Exercise inputs start

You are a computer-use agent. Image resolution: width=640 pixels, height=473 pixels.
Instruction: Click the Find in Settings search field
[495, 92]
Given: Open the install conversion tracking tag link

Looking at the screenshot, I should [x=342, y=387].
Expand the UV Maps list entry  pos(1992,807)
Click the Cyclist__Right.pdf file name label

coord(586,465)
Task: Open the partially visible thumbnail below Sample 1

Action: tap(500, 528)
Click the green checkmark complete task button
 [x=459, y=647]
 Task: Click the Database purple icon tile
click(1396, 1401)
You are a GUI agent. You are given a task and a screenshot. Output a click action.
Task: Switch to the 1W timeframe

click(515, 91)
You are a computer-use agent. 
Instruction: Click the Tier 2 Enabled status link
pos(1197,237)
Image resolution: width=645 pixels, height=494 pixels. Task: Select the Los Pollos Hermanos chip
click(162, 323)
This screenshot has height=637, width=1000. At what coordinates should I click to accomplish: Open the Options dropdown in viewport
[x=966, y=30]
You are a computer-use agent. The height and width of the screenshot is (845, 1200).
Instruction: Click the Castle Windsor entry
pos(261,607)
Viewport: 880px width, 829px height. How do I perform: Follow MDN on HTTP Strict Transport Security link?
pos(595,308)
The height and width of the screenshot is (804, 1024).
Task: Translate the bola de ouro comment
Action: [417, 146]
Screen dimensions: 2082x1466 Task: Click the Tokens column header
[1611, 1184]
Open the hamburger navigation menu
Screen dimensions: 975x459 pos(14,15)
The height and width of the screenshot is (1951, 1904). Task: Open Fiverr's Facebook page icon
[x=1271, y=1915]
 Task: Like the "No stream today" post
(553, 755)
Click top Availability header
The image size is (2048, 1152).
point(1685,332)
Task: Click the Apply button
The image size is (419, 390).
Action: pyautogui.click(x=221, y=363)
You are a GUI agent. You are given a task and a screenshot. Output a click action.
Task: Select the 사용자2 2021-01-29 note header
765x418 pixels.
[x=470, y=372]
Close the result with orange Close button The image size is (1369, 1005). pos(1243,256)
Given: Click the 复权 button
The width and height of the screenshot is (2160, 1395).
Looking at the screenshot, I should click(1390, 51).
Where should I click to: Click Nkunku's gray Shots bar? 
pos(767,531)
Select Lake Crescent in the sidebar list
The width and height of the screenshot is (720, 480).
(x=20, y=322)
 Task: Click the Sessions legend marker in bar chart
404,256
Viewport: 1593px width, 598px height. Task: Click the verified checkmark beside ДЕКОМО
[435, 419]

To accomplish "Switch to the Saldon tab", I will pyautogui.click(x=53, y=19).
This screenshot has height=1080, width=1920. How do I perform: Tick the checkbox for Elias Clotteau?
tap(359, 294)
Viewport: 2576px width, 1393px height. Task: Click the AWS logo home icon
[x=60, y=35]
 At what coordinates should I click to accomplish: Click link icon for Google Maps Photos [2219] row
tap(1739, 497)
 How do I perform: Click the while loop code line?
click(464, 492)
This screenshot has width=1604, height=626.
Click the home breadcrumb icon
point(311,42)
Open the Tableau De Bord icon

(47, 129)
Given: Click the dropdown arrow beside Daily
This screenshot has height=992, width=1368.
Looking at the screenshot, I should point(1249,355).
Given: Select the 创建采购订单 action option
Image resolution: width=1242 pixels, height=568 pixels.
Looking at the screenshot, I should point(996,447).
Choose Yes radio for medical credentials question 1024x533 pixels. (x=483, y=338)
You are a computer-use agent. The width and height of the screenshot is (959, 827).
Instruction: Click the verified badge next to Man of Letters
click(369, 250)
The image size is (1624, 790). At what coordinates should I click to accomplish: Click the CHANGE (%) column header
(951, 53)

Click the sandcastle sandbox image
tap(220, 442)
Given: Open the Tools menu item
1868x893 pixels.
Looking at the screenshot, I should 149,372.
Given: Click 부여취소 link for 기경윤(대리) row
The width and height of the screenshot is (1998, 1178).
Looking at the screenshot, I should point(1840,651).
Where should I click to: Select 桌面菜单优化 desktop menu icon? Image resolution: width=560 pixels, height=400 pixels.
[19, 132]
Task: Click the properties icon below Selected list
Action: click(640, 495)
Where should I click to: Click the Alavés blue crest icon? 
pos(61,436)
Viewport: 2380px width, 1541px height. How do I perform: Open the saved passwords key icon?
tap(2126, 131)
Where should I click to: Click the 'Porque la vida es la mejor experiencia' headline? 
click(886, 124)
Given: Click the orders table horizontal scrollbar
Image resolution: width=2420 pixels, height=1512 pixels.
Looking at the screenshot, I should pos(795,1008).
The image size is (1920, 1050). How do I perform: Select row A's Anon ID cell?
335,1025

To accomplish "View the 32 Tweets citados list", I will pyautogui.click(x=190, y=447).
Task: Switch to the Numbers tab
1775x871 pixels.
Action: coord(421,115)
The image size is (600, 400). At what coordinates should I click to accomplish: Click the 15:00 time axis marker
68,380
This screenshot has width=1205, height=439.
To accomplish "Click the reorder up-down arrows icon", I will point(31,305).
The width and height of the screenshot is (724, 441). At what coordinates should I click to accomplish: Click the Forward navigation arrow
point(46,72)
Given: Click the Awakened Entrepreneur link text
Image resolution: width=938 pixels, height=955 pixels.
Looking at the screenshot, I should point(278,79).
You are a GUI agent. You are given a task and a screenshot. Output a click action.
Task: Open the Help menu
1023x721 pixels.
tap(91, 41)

Exercise inputs end

Put the rows from the very first line through the line containing "click(515, 91)" into a numbered list, leaving out blank lines.

1. You are a computer-use agent. Image resolution: width=640 pixels, height=473 pixels.
2. Instruction: Click the Find in Settings search field
3. [495, 92]
4. Given: Open the install conversion tracking tag link
5. Looking at the screenshot, I should [x=342, y=387].
6. Expand the UV Maps list entry  pos(1992,807)
7. Click the Cyclist__Right.pdf file name label
8. coord(586,465)
9. Task: Open the partially visible thumbnail below Sample 1
10. Action: tap(500, 528)
11. Click the green checkmark complete task button
12.  [x=459, y=647]
13.  Task: Click the Database purple icon tile
14. click(1396, 1401)
15. You are a GUI agent. You are given a task and a screenshot. Output a click action.
16. Task: Switch to the 1W timeframe
17. click(515, 91)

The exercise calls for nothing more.